> [Exercise aim] Rewrite the rows as a numbered list, leaving out blank lines, covering everything from the line containing "Viewport: 724px width, 1568px height." down to the line containing "point(30,32)". Include only those lines, both ends among them.

> [Data for the task]
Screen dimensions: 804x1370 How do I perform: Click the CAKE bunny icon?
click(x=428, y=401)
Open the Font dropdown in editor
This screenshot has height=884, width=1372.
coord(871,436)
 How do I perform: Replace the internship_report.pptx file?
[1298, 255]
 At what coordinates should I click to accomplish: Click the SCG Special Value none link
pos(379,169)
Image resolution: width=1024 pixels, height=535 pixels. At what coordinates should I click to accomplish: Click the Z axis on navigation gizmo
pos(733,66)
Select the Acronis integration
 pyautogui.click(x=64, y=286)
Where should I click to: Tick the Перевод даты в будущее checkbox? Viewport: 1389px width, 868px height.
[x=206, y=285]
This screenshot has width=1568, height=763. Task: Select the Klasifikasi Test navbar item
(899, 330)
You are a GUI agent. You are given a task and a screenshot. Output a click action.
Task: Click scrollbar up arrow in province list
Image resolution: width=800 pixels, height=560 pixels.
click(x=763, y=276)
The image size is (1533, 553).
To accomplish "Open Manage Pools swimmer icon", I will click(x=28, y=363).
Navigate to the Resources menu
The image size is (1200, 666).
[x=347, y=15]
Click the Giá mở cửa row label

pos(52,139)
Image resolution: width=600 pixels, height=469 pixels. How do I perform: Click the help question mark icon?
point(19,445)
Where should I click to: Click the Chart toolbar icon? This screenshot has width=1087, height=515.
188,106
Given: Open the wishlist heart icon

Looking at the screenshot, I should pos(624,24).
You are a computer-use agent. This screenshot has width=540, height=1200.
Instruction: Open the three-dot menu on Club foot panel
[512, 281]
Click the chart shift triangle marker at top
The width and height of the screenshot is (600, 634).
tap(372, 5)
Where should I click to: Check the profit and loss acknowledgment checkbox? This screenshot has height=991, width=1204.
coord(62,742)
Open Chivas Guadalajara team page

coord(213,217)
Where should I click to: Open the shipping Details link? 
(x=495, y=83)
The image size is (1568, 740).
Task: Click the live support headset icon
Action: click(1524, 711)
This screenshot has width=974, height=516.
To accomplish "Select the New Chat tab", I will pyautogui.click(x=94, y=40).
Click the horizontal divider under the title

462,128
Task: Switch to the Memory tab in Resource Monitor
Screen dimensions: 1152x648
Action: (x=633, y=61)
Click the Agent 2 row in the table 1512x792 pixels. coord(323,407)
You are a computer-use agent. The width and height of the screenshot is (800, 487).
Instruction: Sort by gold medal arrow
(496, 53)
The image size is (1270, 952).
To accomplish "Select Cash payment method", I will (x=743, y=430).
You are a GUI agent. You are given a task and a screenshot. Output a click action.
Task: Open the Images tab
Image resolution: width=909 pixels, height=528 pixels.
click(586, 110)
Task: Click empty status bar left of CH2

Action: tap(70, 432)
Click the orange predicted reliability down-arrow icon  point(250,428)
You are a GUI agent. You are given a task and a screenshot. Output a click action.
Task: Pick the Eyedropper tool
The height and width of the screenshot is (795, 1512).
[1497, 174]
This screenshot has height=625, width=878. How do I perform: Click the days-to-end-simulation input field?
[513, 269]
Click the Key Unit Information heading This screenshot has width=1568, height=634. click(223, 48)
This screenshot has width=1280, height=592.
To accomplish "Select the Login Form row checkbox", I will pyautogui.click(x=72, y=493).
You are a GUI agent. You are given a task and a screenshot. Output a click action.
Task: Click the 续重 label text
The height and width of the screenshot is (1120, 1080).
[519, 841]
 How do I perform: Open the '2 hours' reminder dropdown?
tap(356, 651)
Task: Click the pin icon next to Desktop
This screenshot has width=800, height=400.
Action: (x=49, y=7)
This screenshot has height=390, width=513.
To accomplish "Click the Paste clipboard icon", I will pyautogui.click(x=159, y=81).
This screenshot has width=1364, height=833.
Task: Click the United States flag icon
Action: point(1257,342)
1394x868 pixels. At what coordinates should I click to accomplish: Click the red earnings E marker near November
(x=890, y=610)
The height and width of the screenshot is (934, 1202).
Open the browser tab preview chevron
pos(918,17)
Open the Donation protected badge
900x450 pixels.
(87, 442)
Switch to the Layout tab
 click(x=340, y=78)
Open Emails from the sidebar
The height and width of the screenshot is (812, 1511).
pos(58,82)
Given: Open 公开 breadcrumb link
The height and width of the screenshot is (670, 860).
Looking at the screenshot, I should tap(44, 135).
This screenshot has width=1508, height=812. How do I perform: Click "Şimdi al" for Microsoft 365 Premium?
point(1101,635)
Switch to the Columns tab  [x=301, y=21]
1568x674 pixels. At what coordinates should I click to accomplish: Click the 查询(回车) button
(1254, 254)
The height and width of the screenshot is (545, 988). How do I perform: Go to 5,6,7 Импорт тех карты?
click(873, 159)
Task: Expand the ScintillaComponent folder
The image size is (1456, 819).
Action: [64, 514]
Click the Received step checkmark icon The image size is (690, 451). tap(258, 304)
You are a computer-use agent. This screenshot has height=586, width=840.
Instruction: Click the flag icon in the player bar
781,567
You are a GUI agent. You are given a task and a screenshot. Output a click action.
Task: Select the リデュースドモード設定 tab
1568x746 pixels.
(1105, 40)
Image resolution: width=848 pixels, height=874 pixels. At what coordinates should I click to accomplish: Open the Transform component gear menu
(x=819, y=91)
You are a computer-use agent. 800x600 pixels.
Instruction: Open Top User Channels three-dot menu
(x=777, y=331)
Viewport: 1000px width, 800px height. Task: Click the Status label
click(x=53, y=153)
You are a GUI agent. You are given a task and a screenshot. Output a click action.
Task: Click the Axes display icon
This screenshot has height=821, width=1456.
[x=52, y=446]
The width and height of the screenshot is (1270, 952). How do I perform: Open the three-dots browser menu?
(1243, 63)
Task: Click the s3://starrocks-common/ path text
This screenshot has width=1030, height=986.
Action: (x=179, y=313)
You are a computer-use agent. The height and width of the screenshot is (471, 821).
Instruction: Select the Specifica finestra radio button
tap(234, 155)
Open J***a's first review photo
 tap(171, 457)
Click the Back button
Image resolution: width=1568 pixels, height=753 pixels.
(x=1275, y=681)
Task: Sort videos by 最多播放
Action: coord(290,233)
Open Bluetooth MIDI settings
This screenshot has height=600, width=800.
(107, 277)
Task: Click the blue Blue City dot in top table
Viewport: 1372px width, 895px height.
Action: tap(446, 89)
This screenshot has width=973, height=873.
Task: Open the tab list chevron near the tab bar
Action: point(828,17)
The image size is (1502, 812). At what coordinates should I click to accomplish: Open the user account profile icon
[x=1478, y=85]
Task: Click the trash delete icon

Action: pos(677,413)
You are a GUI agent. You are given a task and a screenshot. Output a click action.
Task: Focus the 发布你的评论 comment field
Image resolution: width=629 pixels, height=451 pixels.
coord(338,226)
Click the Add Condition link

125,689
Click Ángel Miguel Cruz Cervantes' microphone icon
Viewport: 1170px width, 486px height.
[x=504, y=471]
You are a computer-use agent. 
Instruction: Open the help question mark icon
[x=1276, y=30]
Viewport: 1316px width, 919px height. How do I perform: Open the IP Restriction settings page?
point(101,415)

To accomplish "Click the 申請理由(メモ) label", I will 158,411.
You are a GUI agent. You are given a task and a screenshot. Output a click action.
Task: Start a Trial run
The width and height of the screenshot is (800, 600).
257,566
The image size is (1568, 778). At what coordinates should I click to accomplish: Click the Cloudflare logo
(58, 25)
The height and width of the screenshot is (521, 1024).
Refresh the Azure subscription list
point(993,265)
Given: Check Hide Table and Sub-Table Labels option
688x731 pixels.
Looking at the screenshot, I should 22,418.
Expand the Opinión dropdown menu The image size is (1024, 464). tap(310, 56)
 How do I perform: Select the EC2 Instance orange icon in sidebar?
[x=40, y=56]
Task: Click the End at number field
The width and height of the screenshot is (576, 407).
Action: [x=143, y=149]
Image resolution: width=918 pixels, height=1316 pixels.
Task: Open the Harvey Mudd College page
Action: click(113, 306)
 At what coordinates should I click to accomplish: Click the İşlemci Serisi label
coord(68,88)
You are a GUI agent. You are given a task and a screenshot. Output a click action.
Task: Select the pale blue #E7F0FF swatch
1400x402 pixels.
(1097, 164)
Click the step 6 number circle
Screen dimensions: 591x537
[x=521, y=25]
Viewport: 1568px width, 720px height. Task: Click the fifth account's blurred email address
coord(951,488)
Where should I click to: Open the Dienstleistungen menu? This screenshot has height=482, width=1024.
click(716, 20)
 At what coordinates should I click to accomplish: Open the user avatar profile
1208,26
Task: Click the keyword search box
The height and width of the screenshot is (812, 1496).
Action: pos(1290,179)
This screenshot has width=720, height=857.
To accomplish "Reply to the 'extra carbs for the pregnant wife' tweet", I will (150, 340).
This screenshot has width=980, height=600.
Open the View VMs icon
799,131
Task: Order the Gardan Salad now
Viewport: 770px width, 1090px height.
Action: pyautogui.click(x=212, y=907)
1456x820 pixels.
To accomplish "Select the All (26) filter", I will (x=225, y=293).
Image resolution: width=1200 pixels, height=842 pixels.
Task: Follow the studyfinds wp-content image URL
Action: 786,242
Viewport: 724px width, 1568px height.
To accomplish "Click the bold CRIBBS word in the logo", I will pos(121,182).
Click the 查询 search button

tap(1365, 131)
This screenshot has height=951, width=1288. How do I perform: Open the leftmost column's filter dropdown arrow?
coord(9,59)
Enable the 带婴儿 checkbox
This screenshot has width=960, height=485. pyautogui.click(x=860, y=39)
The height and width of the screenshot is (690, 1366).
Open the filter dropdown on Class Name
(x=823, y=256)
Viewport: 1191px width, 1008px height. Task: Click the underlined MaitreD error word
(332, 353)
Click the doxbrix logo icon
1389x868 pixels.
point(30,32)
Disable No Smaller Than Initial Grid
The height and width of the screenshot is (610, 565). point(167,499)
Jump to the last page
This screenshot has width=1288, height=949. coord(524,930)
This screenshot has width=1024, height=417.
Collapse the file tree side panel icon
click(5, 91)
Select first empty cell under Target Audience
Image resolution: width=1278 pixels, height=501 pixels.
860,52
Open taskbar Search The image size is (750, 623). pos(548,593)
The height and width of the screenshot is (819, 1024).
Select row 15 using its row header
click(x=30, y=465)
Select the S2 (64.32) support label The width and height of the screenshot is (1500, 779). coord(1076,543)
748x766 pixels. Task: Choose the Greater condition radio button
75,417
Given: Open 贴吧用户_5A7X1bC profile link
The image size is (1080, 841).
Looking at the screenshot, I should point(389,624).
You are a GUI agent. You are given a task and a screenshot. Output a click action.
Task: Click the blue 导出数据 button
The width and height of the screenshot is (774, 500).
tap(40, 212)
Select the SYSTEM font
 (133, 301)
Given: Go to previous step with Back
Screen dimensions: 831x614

> [Response]
1. Viewport: 724px width, 1568px height.
2. To accomplish "Click the bold CRIBBS word in the logo", I will pos(121,182).
3. Click the 查询 search button
4. tap(1365, 131)
5. This screenshot has height=951, width=1288. How do I perform: Open the leftmost column's filter dropdown arrow?
6. coord(9,59)
7. Enable the 带婴儿 checkbox
8. This screenshot has width=960, height=485. pyautogui.click(x=860, y=39)
9. The height and width of the screenshot is (690, 1366).
10. Open the filter dropdown on Class Name
11. (x=823, y=256)
12. Viewport: 1191px width, 1008px height. Task: Click the underlined MaitreD error word
13. (332, 353)
14. Click the doxbrix logo icon
15. 1389x868 pixels.
16. point(30,32)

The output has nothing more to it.